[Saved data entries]

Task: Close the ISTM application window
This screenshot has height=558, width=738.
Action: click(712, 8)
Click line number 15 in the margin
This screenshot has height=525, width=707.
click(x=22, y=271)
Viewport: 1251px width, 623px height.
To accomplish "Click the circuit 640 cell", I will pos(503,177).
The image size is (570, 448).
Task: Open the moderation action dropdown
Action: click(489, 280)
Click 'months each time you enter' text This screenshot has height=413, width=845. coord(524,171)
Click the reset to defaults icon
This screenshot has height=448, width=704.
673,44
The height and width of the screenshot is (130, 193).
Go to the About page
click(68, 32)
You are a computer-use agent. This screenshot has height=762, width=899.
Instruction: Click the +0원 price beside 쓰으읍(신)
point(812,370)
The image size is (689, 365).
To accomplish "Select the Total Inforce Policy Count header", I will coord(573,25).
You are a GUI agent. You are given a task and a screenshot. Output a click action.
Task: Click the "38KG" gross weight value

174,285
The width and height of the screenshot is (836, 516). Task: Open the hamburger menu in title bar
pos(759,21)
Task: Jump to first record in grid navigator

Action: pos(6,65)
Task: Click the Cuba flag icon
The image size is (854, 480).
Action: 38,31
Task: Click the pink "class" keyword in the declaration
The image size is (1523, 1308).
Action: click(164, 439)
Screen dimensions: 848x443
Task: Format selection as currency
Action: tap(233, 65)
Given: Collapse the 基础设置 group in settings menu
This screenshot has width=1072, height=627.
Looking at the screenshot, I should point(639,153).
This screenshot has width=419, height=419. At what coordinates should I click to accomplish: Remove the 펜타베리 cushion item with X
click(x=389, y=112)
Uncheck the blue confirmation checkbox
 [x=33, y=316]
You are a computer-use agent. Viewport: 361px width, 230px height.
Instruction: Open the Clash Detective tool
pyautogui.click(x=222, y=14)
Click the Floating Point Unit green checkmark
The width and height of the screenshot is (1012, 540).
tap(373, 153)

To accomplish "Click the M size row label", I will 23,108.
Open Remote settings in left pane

◆ What the exercise asks ◆
Output the line containing "You are a computer-use agent. Viewport: 361px" and every line after it through the final line of the records above, exactly as written and nothing else.

◆ Answer area ◆
You are a computer-use agent. Viewport: 361px width, 230px height.
Instruction: Open the Clash Detective tool
pyautogui.click(x=222, y=14)
Click the Floating Point Unit green checkmark
The width and height of the screenshot is (1012, 540).
tap(373, 153)

To accomplish "Click the M size row label", I will 23,108.
Open Remote settings in left pane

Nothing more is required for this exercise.